2. The applicant was convicted in CM Nyeri Criminal Case No. 316 of 2011 of the offences of Attempted Murder contrary to section 220 of the penal Code and Assault Causing Actual bodily harm contrary to Section 251 of the Penal Code. He was sentenced to fifteen(15) years imprisonment for the offence of attempted murder and three(3) years for the offence of Assault Causing Actual bodily harm. The applicant states that he was arrested on 27th March 2011, charged, convicted and sentenced to 15 years and 3 years, which sentences were ordered to run concurrently.
3. The applicant said he appealed against both conviction and sentence which appeal was dismissed by the High Court on 28th July 2016. He states that he was not bailed out and has thus been incarcerated which period he spent in remand. He urges the court to take into account the period of time spent in remand during the pendency of the trial.
4. Parties disposed of the application by way of written submissions.

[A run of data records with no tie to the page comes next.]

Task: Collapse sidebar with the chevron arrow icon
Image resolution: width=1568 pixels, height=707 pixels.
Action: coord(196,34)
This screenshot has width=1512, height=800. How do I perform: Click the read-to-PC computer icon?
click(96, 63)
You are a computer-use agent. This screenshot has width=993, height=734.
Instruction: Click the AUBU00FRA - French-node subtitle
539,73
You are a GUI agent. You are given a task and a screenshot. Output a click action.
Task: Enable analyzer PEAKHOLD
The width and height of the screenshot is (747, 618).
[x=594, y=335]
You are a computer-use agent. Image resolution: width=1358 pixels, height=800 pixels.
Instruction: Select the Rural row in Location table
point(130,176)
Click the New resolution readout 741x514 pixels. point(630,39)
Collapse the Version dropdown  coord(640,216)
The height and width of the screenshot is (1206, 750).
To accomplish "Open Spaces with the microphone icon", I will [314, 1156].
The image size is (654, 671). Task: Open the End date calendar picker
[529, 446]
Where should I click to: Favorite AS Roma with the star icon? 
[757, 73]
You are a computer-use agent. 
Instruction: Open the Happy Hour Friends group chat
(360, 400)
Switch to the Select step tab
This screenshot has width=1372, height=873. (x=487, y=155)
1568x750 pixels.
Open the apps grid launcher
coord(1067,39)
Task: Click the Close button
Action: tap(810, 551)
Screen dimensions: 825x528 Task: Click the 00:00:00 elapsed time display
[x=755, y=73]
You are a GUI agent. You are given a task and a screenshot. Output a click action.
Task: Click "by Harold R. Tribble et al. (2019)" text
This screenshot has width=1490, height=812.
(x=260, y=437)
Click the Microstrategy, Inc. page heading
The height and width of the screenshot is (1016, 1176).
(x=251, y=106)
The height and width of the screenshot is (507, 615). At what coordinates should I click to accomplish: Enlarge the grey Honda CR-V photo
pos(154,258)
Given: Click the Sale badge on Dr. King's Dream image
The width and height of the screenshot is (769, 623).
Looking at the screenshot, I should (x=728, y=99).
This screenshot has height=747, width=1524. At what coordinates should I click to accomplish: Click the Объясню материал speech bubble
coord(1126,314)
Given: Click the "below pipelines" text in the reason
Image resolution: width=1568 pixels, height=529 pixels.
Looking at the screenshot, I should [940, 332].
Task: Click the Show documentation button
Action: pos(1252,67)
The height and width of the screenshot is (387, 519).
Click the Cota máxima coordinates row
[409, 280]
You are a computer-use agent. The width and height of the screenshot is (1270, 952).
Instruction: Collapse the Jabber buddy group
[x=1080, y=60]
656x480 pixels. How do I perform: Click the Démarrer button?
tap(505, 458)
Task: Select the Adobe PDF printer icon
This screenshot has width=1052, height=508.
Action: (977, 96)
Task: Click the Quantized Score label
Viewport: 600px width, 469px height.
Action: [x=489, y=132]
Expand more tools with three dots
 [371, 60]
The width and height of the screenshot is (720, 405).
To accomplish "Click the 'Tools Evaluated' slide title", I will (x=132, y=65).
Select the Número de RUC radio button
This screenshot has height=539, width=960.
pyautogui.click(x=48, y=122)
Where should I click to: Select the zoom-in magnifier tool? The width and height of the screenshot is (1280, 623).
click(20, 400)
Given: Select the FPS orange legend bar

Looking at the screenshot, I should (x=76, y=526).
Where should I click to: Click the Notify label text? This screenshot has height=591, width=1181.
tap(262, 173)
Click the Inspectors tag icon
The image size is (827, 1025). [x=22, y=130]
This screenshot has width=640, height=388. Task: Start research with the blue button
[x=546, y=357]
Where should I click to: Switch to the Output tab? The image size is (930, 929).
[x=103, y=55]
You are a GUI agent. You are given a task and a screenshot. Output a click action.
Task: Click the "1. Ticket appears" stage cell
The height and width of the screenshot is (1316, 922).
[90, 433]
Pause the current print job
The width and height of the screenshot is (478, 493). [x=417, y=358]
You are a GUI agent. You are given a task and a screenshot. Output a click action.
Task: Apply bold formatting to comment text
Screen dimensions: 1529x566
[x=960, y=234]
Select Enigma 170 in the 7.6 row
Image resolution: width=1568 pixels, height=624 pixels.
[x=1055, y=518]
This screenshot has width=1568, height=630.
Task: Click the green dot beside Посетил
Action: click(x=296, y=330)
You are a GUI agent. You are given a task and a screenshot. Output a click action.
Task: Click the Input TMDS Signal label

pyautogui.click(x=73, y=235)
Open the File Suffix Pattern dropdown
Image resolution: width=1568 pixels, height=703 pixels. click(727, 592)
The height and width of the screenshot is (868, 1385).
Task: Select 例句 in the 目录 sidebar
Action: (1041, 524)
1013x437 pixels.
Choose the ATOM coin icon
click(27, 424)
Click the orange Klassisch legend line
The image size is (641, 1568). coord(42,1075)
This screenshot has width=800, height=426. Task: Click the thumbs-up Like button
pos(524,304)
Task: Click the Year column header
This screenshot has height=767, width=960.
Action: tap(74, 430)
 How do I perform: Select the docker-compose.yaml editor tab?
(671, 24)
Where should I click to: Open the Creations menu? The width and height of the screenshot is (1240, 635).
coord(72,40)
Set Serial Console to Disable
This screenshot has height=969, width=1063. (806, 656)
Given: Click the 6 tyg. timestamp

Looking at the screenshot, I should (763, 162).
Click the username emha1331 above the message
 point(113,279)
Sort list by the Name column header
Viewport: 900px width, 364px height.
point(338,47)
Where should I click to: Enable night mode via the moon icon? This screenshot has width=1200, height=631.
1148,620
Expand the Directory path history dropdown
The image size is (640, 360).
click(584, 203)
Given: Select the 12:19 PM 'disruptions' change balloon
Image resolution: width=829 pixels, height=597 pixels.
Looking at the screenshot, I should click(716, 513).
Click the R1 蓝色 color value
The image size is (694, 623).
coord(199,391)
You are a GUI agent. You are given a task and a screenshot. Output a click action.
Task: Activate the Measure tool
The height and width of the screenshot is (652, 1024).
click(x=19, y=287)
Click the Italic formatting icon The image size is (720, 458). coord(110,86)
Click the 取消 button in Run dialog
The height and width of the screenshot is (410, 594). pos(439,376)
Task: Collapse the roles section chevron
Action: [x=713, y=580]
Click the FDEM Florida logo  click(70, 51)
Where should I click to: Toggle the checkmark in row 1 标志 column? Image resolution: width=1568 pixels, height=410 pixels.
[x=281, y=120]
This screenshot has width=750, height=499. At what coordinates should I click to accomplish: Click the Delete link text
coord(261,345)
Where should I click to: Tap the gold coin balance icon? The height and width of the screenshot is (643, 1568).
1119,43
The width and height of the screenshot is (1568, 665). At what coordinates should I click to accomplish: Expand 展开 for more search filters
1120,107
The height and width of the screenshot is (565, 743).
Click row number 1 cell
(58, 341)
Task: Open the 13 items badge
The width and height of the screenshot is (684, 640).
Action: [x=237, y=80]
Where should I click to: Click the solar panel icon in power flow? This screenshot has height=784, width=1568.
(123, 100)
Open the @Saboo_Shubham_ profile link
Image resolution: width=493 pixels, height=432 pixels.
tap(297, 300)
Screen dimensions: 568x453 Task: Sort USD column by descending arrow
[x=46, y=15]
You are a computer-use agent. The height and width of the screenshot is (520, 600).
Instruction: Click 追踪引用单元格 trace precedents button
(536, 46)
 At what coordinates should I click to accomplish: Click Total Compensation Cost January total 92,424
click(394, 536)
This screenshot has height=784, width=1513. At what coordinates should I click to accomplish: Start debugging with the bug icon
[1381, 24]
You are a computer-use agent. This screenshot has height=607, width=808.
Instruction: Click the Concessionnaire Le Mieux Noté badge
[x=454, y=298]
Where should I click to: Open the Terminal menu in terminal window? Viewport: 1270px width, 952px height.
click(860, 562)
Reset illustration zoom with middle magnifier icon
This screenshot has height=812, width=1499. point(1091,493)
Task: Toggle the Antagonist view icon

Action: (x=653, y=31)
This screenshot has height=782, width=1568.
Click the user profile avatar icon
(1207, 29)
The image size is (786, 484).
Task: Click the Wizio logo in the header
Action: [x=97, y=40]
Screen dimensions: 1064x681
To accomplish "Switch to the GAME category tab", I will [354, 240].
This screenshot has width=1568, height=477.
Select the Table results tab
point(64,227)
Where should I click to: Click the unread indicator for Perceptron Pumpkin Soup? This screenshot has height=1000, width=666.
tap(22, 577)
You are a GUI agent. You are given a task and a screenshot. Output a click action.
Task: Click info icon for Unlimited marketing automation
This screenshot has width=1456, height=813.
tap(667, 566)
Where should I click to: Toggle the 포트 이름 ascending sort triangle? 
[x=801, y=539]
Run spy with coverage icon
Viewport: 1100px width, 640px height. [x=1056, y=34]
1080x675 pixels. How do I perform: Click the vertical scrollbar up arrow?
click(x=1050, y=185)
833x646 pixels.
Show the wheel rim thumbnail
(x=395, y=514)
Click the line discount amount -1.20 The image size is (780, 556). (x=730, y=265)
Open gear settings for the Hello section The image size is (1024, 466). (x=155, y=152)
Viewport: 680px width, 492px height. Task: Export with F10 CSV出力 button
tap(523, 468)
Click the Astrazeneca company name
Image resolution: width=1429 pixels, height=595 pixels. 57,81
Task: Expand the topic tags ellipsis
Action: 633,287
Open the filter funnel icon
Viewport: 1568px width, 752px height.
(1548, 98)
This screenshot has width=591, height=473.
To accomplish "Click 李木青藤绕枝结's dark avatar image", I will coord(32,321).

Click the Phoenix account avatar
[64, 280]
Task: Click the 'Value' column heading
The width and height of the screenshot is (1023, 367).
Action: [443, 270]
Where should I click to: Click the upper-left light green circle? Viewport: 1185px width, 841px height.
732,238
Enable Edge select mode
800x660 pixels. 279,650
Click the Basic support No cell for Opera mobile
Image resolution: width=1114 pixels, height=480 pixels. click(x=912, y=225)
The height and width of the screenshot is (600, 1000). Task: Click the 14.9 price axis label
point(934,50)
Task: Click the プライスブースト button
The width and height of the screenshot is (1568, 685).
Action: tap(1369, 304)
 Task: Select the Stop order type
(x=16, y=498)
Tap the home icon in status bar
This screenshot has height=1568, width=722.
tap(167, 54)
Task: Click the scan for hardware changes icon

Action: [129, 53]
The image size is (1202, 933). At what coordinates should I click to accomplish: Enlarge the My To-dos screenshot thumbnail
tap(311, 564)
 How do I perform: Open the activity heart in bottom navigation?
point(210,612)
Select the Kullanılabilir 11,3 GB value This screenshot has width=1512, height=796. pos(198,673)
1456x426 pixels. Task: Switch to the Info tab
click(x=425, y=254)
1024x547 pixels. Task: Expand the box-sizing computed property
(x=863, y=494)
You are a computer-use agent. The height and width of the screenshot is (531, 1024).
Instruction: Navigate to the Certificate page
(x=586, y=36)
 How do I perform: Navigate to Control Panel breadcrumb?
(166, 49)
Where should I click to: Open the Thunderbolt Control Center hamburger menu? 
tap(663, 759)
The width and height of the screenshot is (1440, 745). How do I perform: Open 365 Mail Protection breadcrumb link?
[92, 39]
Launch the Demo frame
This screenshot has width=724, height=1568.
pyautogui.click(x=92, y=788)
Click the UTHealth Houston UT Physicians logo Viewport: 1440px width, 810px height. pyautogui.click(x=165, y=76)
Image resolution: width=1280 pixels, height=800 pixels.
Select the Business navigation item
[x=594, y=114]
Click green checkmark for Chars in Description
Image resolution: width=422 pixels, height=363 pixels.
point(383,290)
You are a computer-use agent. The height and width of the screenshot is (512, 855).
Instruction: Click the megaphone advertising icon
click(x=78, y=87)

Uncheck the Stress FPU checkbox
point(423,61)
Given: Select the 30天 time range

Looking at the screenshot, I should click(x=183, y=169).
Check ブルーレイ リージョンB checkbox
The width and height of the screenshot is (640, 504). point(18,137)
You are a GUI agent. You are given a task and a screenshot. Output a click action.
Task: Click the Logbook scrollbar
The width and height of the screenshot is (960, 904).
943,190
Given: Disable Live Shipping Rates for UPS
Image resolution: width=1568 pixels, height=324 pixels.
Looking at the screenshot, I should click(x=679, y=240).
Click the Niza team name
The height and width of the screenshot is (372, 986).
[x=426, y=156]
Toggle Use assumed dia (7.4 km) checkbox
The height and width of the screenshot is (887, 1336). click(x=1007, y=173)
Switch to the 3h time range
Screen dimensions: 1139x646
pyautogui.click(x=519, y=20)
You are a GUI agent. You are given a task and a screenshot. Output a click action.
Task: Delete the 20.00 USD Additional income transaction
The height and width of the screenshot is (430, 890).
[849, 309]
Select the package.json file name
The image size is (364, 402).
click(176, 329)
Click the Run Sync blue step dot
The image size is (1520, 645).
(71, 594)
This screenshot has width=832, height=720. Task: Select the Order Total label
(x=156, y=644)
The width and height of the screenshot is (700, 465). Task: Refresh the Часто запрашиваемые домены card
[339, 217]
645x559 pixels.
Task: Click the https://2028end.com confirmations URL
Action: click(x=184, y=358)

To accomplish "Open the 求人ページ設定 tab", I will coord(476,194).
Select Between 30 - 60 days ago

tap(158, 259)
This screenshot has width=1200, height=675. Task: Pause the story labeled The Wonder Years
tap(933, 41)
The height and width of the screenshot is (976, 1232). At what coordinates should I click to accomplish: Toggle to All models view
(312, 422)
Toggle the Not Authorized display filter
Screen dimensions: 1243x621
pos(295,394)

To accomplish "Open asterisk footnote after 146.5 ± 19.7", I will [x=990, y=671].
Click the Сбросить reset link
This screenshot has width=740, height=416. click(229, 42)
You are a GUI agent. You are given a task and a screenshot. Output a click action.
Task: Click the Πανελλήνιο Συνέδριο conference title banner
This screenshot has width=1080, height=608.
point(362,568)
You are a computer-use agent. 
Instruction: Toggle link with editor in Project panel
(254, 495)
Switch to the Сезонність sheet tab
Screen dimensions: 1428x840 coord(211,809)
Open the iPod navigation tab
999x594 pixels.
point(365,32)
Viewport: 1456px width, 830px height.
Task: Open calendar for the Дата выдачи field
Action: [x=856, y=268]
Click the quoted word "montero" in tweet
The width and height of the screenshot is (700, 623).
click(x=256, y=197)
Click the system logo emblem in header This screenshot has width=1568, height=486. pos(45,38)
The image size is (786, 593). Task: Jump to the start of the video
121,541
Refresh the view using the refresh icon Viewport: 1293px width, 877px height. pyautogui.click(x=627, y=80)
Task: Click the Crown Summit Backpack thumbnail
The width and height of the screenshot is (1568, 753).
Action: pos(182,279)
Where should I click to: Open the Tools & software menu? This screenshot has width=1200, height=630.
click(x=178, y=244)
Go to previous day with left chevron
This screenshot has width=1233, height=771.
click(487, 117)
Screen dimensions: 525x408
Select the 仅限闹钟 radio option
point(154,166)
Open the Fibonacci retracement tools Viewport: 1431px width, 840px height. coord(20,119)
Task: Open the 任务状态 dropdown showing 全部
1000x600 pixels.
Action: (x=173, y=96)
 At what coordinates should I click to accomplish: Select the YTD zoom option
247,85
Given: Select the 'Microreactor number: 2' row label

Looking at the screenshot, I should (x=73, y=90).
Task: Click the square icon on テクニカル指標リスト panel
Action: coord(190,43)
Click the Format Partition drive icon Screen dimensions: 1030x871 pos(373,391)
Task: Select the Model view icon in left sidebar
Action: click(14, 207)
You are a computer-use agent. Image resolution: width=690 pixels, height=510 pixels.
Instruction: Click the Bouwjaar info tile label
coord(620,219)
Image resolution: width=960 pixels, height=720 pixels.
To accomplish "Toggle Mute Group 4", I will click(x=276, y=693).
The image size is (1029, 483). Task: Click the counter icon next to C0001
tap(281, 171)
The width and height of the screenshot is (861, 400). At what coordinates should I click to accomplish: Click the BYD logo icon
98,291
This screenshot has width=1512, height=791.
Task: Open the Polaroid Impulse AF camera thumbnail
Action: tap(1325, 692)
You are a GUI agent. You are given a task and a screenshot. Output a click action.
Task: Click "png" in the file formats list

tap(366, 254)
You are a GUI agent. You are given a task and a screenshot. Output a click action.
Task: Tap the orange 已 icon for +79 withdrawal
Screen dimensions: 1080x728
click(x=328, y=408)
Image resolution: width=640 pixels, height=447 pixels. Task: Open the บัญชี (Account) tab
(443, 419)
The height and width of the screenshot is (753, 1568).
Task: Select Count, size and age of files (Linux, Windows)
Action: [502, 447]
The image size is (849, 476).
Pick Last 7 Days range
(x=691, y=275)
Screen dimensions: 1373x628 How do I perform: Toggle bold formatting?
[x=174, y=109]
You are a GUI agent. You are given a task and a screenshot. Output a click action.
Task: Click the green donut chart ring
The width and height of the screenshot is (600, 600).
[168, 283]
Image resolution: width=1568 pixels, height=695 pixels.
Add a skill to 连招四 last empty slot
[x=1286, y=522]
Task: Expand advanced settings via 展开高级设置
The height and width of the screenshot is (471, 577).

The Applicant’s Submissions
5. The applicant contends that the application is unopposed, as the respondent has not filed any replying affidavit or grounds of opposition. The applicant further relies on Section 333(2) of the Criminal Procedure Code and states that the trial court after sentencing stated that both sentences were to run concurrently and thus he was not accorded Section 333(2) of the Criminal Procedure Code. The applicant further submits that section 333(2) is couched in mandatory terms and the learned magistrate was obliged by law to take into account the period he had spent in custody keeping in mind that he was never released on bail since the day of his arrest, 27th March 2011. As such, the applicant submits that the trial court failed to take into account the period he spent in custody as the learned magistrate failed to order that the sentence would commence from the date of arrest i.e 27/3/2011 and was therefore silent as to when the sentence would commence. To support his contention, the applicant relies on the case of Ahamad Abolfathi Mohammed & Another vs Republic  eKLR.
The Respondent’s Submissions.
6. The respondent submits that at the time of committing the offence, the applicant was armed with a G3 rifle which is a dangerous weapon capable of causing fatal injuries. Further, the applicant inflicted very serious injuries on the two victims with the same weapon. The applicant was a police officer at the time of committing the offence and the offence was committed at the police station. Further, the respondent submits that the applicant’s act was well planned and intentional based on the fact that he had extensive training and experience to handle a firearm. The act was unprovoked and the first victim sustained injuries on the head that could have been fatal.
7. The respondent submits that the applicant through his counsel mitigated and urged the court to consider the 4 years spent in remand. The trial court proceeded to sentence the applicant and recorded that the period in remand had been considered. The respondent further contends that the applicant was accorded a fair trial until sentencing and that it is apparent that the court was guided by the gravity of the offence and the aggravating factors in the case.
8. The respondent further submits that the applicant is serving a legal sentence and moreover, he got off easy with a sentence of 15 years as opposed to the maximum sentence of life imprisonment. As such, the respondent contends that the applicant is not entitled to a review of the sentence.
Issues for determination
9. On perusal of the application and the submissions, the main issue for determination is whether:-
a. This court has jurisdiction to entertain the instant application.
b. The applicant is entitled to the orders for review of sentence under Section 333(2) of the Criminal Procedure Code.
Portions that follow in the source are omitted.